Jazz enthusiast David W. Niven spent his life collecting recordings from the early years of jazz. In the 1920s, when Niven was a child, he bought jazz records with money earned from his paper route. By the 1940s, he had thousands of LPs. He passed away in 1993, but with an increased interest in this era of jazz in recent years and the advent of the Internet, his collection reached the public. Recordings, of course, include many New Orleans artists: Louis Armstrong, Sidney Bechet, and Jelly Roll Morton, among others. Also included in the collection are other highly influential musicians of the early jazz eras, including Thelonious Monk, Chet Baker, Charlie Parker, Duke Ellington, Frank Sinatra, and more.

Archive.org is now hosting digitized versions of over 1000 hours of music from Niven's vast collection. You can stream/download all of it, including scans of liner cards that accompany each recording.
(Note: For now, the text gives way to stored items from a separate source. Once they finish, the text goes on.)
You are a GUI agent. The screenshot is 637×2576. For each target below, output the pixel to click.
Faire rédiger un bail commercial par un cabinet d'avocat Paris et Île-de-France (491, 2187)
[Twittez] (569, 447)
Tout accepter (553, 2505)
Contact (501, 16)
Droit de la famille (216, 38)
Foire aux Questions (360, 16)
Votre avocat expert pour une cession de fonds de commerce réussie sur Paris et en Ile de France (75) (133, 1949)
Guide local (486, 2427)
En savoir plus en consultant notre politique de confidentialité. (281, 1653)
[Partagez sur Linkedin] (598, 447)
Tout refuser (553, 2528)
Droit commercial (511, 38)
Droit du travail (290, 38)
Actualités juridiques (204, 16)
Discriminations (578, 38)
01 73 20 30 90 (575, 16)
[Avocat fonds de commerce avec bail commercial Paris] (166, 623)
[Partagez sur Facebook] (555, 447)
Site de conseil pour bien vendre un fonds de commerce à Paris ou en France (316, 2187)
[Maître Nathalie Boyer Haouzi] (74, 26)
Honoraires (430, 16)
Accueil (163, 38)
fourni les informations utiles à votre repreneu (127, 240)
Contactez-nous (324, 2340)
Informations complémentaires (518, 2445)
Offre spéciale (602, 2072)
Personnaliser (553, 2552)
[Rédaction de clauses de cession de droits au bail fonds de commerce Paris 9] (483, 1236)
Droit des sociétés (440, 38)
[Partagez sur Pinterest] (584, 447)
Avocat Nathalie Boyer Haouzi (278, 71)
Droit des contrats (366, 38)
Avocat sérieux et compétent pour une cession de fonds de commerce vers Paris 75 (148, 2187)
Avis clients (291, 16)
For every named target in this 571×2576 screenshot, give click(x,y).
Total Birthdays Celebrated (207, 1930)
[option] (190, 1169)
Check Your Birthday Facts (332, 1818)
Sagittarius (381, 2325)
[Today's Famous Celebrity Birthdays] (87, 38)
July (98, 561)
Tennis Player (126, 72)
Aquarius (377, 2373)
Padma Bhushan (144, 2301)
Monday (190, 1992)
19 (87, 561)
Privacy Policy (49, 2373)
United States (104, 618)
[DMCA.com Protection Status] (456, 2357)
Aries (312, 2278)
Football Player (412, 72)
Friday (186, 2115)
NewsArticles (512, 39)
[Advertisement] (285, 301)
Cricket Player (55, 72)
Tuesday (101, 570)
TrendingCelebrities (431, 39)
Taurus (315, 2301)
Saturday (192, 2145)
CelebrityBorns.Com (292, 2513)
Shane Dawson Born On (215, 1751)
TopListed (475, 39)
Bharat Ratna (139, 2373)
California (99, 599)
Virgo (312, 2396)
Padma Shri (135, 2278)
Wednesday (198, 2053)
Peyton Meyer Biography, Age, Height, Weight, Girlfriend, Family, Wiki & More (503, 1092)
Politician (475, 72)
The digitized versions were created by cassette tapes that Niven made in the 1980s and early 1990s, which he prefaced with audio commentary that provides background information on each recording.

Archivist Kevin J. Powers, who digitized the cassettes, states that the collection “represents the very finest American music of the twentieth century, and because Mr. Niven took the time and care to record these commentaries, he has produced a library that is accessible to everyone from jazz aficionados to jazz novices.”